By Eric Blauer
1. You don’t have to respond. (Especially to adversarial, rude, demeaning people. If you wrestle with pigs, you both end up smelling like dung.)
2. Don’t say it online if you wouldn’t say it to them face to face.
3. Speak up and defend those you care about, even if you don’t agree with them on everything. (Silence is often cowardice, you wouldn’t walk by someone getting beat up and just stare or take pictures. If you would you are not a friend.)
4. Online life is a circle of community, it’s the modern public square. (Your engagement or absence is an issue of influence and leadership.)
5. Remember you are dealing with people not just positions.
6. Avoid extremes.
(Keep in your lane, if you pull to the hard right or hard left, it probably means you’re out of alignment.)
7. Create a diverse conversational culture. (There’s wisdom in a multitude of counselors.

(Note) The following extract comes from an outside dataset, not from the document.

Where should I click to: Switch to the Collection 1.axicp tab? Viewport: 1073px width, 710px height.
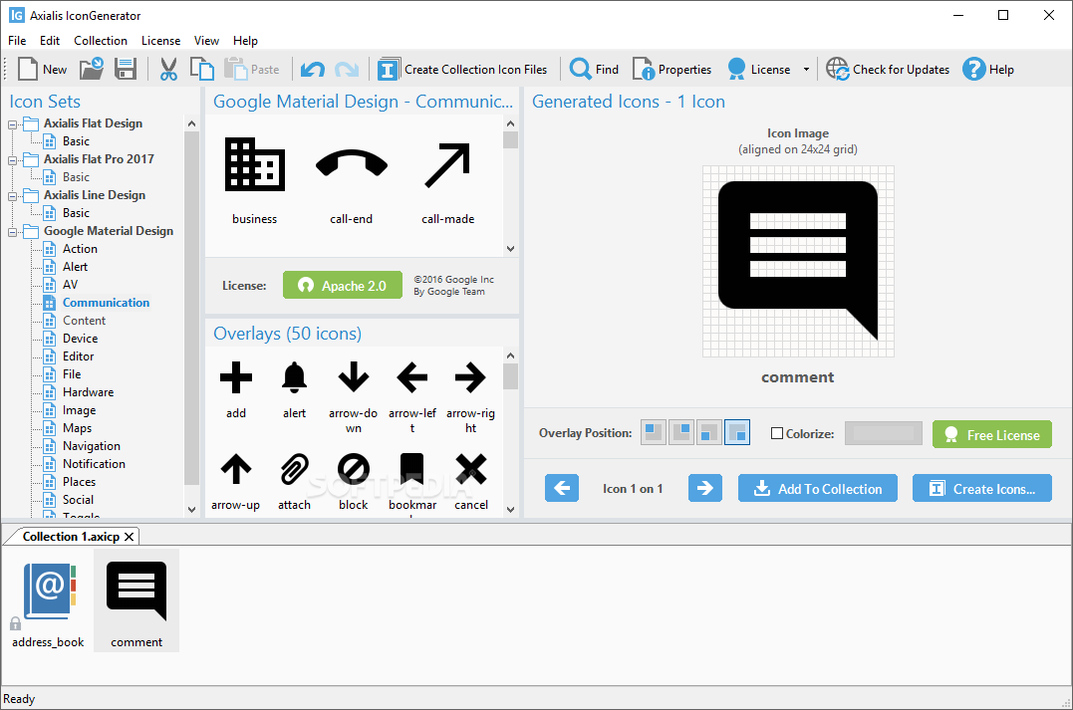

If you only engage people who agree with you, you are not learning and growing.)
8. Use humor to defuse assumptions and loosen up constipated people or conversations. (Comments often come off terse, dismissive or demeaning by brevity. Be aware of tone and tension.)
9. Labels are for clarification, not demonizing. (Try not to pigeonhole people with labels to dismiss them. People are always more than one view on a issue.)
10. Dialogue and debate are healthy in a free society.
(People who troll, flame or shut down conversations are often reflecting their own fears, issues or immaturity.)